Five Turkish banks are expected to accept the Russian payment system Mir, to entice Russian tourists to return to Turkey. The Russian and Turkish presidents have strengthened their business ties, after meeting last week.
A system that makes Westerners fear a circumvention of economic sanctions.
Three weeks after a meeting in Iran with Putin, Erdogan is consolidating his ties with Moscow a little more. The Turkish leader met his Russian counterpart in Sochi, Russia last week. It emerged, according to a joint declaration, the desire of the two countries to strengthen their trade and energy ties, Turkish media reported.
And the effects of this meeting were not long in coming. Five Turkish banks are expected to start using the Russian payment system Mir, set up in 2014 in Russia to circumvent sanctions after the annexation of Crimea. An opening that allows Russians present in Turkey to spend their rubles online or by bank card, while Mastercard, Visa and American Express have suspended their payment transactions with their Russian customers since the invasion of Ukraine. Turkey has also agreed to pay for some Russian natural gas in rubles.

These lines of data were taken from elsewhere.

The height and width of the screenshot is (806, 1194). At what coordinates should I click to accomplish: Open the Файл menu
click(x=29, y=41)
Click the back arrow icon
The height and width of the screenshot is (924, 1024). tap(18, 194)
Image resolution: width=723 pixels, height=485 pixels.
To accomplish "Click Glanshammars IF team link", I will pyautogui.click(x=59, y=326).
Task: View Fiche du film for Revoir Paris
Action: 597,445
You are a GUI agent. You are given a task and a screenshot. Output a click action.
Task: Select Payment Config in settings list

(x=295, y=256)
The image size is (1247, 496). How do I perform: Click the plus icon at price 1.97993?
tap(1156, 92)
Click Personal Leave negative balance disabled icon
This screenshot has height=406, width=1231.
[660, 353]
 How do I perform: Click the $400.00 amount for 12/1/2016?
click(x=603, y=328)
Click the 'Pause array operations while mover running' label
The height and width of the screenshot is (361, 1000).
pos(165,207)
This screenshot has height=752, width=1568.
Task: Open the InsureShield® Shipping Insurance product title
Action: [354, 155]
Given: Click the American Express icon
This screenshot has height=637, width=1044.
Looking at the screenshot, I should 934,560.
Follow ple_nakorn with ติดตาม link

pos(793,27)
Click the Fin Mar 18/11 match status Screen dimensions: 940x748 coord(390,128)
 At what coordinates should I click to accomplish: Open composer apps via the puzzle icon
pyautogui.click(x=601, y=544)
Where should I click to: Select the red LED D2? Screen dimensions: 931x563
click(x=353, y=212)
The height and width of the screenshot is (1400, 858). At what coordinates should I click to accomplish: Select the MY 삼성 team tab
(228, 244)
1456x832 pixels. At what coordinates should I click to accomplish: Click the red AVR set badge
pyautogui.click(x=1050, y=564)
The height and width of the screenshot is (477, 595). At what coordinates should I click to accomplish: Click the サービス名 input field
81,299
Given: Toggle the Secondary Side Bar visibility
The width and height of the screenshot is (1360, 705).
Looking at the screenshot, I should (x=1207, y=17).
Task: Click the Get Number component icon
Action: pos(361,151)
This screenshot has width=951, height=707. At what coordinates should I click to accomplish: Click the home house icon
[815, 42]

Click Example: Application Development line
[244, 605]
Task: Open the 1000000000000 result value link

This partnership around the Mir system, which is only adopted in a dozen countries close to Russia, clearly aims to reboost tourism in Turkey, damaged by two years of Covid and whose figures have plummeted, against a backdrop of record inflation. Especially since Russian tourists represent a significant share of Turkish revenue. Turkey was indeed the first holiday destination for Russians in 2019, recalls the economic newspaper Asian Nikkei, with more than 7 million Russian tourists in 2019 (20% of tourists in Turkey), earning 5 billion dollars in annual income.
Westerners fear that this agreement will be used by Moscow to circumvent the sanctions in progress against Moscow, further underlines the Financial Times. And if Turkey, a member of NATO, recently imposed itself as a negotiator in the Ukrainian conflict over the question of cereals, this does not prevent Westerners from issuing warnings. In June, US Assistant Treasury Secretary Wally Adeyemo, visiting Ankara, met with Turkish officials and bankers, warning them not to be used as a channel for Russian money, at the risk of sanctions.